2.654GB / second * 8 bits / byte = 21233664000 bits / second (21.2Gb/s)

We can start to see here how 4k (which piles just a bit less than this resolution into one panel) requires a massively high bandwidth connection to feed.  Consider:

  • VGA (DVI-A) = ~9.63 Gbit/s (~400 MHz RAMDAC)
  • DVI-D = 3.96 Gbit/s
  • DVI-D Dual Link = 8.16 Gbit/s
  • HDMI
    v1.0/1.1/1.2 = 3.96 Gbit/s
    v1.3/1.4/1.4a = 8.16 Gbit/s
    v2.0 = 14.6 Gbit/s
  • DisplayPort
    v1.0/1.1 = 8.64 Gbit/s
    v1.2 = 17.28 Gbit/s
    v1.3 = 25.93 Gbit/s

As you can see, with a single panel, we would need DisplayPort 1.3 at least to handle 60Hz refresh of this much data.  As mentioned, 4k is actually a bit lower than 1440P surround and requires about 20Gb/s for 60fps.  HDMI color encoding is more wire efficient (4:2:2 chroma) and reduces the bandwidth requirement down to about 7Gb/s or so.  In our surround scenario, we are using three DVD-D dual link connections (1 per panel, 1 per TITAN) and so have plenty of bandwidth

On the assembly side, assuming that we can sustain 60fps we’re going to need 2.654GB per second of bandwidth to move around the data.  Keep in mind, however, that we’re talking about multiple bandwidth paths here.  The whole point of a high end video card having a massive amount of local GDDR5 (6GB at 288GB/s in the case of the TITAN), is so it doesn’t have to pull data from PCI-E.  At this point in the evolution of real time 3D rendering, pretty much the entire 3D pipeline processing happens on the GPU.  PCI-E bus transfers occur to load texture sets for consumption by the 3D rendering process.  Texture data is typically heavily compressed as well since modern GPU’s have dedicated hardware to deal with texture processing.

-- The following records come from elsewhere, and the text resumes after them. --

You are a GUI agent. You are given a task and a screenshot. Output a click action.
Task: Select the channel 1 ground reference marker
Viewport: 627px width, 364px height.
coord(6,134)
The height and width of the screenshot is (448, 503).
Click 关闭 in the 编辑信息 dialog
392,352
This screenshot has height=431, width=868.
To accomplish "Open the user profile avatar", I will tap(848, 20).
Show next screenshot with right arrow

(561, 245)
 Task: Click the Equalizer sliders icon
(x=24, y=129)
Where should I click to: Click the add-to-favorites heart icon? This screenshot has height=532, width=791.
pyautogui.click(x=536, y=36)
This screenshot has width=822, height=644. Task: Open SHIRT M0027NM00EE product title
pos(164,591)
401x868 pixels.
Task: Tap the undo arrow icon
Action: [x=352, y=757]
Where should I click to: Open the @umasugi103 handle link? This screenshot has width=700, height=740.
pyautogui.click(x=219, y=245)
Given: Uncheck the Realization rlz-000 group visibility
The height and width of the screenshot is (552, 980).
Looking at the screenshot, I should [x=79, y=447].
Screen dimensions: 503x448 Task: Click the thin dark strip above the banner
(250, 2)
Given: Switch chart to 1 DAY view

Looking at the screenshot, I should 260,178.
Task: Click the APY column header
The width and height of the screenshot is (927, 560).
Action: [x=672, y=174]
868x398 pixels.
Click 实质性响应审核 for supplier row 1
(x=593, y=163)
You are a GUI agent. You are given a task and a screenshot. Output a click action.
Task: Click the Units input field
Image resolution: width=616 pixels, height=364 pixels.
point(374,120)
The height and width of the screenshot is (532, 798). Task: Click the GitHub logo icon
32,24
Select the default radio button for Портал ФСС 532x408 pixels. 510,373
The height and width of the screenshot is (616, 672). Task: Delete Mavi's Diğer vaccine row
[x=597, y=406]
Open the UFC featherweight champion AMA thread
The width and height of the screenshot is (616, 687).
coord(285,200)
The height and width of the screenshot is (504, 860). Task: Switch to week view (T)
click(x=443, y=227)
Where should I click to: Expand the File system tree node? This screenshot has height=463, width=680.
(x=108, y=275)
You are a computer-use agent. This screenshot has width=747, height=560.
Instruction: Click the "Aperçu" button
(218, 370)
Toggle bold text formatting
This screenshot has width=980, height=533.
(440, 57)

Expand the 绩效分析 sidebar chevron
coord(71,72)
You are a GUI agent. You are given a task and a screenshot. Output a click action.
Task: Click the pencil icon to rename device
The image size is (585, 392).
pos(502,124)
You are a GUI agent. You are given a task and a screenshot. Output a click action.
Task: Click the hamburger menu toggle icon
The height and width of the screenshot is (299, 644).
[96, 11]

So let’s think about what’s actually occurring via PCI-E…  The CPU is executing game logic and making a determination on what the current viewport show look like based on player input and the game logics response.  Did you move forward, did you turn, are you outside, etc.  The next step is for the game logic to stage the image.  What that amounts to is a whole bunch of math happening in the 3D engine.  The next step is for the 3D engine code to start the rendering process and update the presentation layer for the player.  3D engines are designed to interoperate with versions of graphics APIs (DirectX, OpenGL, etc).  They do their rendering work by making calls to the API.  In turn, the API interacts with the graphics processing hardware (GPU) by way of its device driver.  The level of functionality in hardware exposed to the API is determined by the driver and anything else is left up to software.  Either way the 3D engines expect to make API calls and have a standardized set of return code (the whole point of a standardized API).  We’ve mentioned that at this point pretty much all of the tasks involved in 3D rendering (geometry setup, triangle setup, transformation, clipping, lighting, texturing, rasterization, rendering, etc) occur on GPU, so the graphics API modules (DLLs) are primarily asking the device driver to tell the GPU to do things.  What the GPU needs in order to get its work done is the data for the staged scene (all of the math) and a set of directives for how the scene should be  manipulated (how it is to be lit, what special effects should be applied, etc).  Most of these inputs are based on viewer positioning, game engine settings and game logic.  For the most part this all amounts to a tremendous amount of floating point math that needs to be done in a very short period of time in order to maintain a high framerate.  Incidentally this is why GPU is far more important these days than CPU and the notion of a “CPU bottleneck” is wildly mis-stated most of the time.  Legitimate “CPU bottlenecks” that actually impact real world performance (and aren’t just synthetic benchmark proof points) are pretty rare.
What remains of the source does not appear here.